PA Kabanjahe Dinilai Kurang Transparan Soal Data Perceraian, Warga Keluhkan Biaya Tambahan

Ruang Pengadilan Agama Kabanjahe (Foto: Abay/Mistar)
Karo, MISTAR.ID
Transparansi informasi di lingkungan Pengadilan Agama (PA) Kabanjahe menuai sorotan. Warga mengeluhkan sulitnya memperoleh data perceraian periode 2024–2025, serta adanya dugaan kutipan biaya tambahan dalam proses sidang cerai.
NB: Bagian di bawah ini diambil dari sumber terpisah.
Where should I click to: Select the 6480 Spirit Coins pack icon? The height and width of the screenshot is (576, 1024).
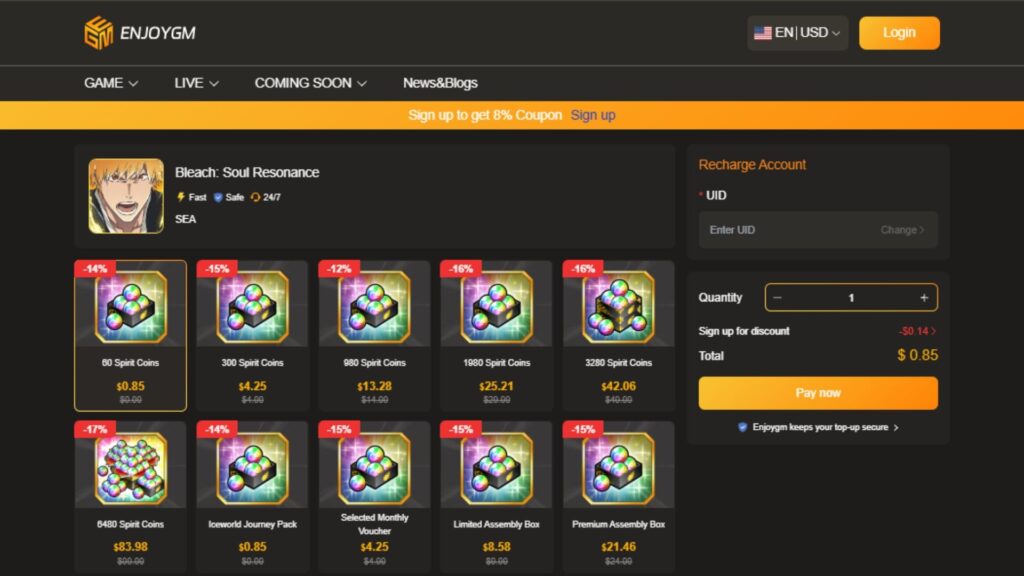[131, 468]
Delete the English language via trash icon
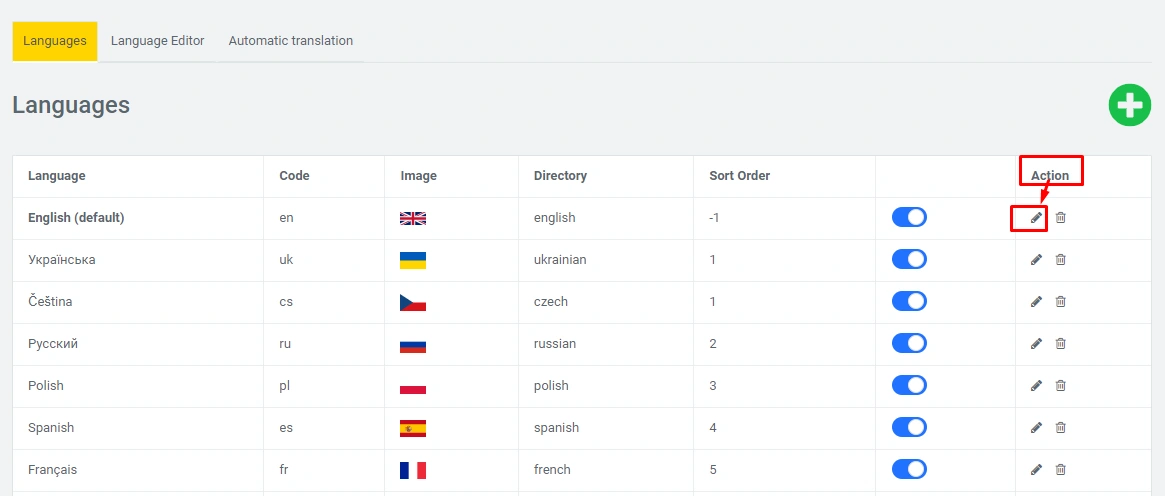 [x=1061, y=218]
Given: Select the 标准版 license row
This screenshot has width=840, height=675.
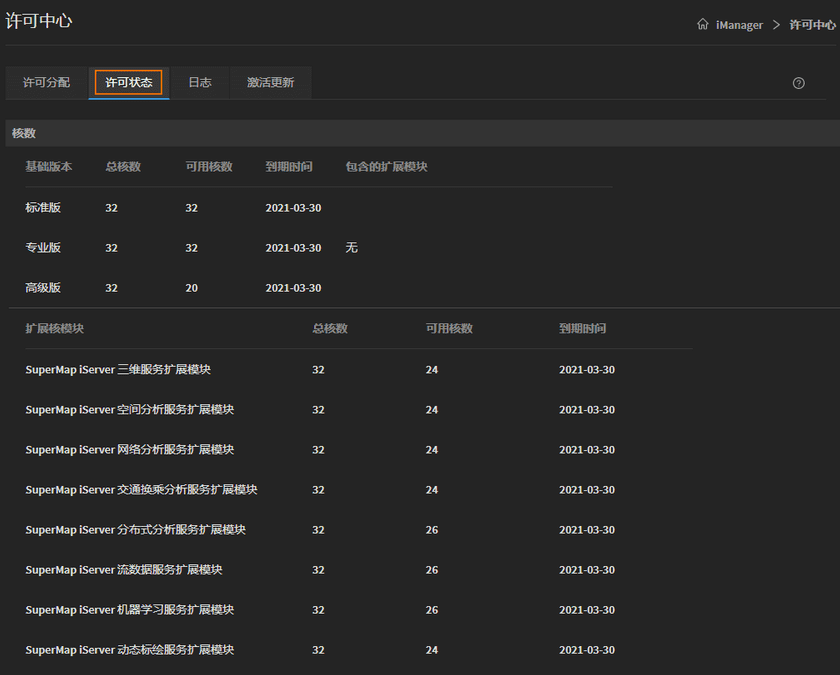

Informasi ini terungkap saat tim Mistar.ID mencoba meminta keterangan langsung ke PA Kabanjahe pada Senin (21/7/2025). Namun, permintaan data tidak dapat dipenuhi secara terbuka.
“Humas Pengadilan Agama Kabanjahe sedang ada sidang, mengingat beliau juga selaku hakim. Apabila ada keperluan terkait data perceraian di Karo, sebaiknya buat surat permohonan terlebih dahulu,” ujar Latif, salah satu pegawai PA Kabanjahe.
Latif juga menyarankan untuk mengakses informasi melalui situs resmi PA Kabanjahe, yang beralamat di Jalan Letjen Jamin Ginting, Desa Sumber Mufakat, Kecamatan Kabanjahe, Kabupaten Karo. Namun, saat ditelusuri lebih lanjut, informasi statistik perkara yang tersedia di situs tersebut hanya mencakup tiga bulan terakhir.
Data Terbatas di Website Resmi
Berdasarkan pantauan di situs resmi PA Kabanjahe, statistik yang tercantum adalah:
Mei 2025: Diterima 29 perkara, diputus 28
Juni 2025: Diterima 32 perkara, diputus 32
Juli 2025: Diterima 16 perkara, diputus 14 (per 21 Juli)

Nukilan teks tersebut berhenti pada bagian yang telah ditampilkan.